§ Exercise directions
Update the records starting at the line that contains "Given: Click the FSO license No.6347352 text" and ending after the line that contains "This screenshot has width=1481, height=663." by changing "screenshot" to "capture", with everything else left unchanged. Return only those lines.
### Input material ###
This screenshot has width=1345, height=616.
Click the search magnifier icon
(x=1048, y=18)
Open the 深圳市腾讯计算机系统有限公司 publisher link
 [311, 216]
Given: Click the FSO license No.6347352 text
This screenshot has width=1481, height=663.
###
### Input material ###
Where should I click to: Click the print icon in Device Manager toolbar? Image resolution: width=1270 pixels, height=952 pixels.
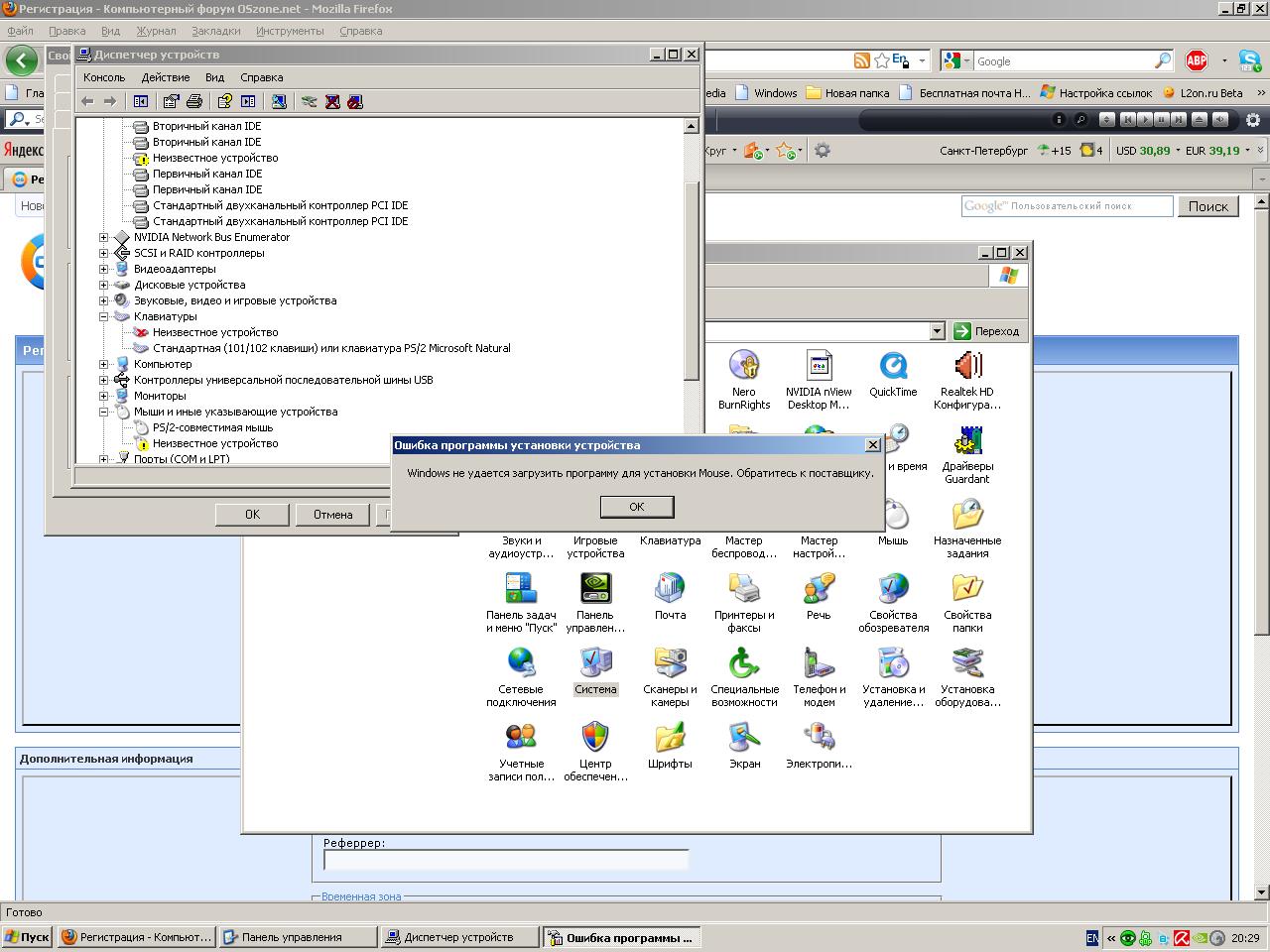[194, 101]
###
§ The solution
Given: Click the FSO license No.6347352 text
This capture has width=1481, height=663.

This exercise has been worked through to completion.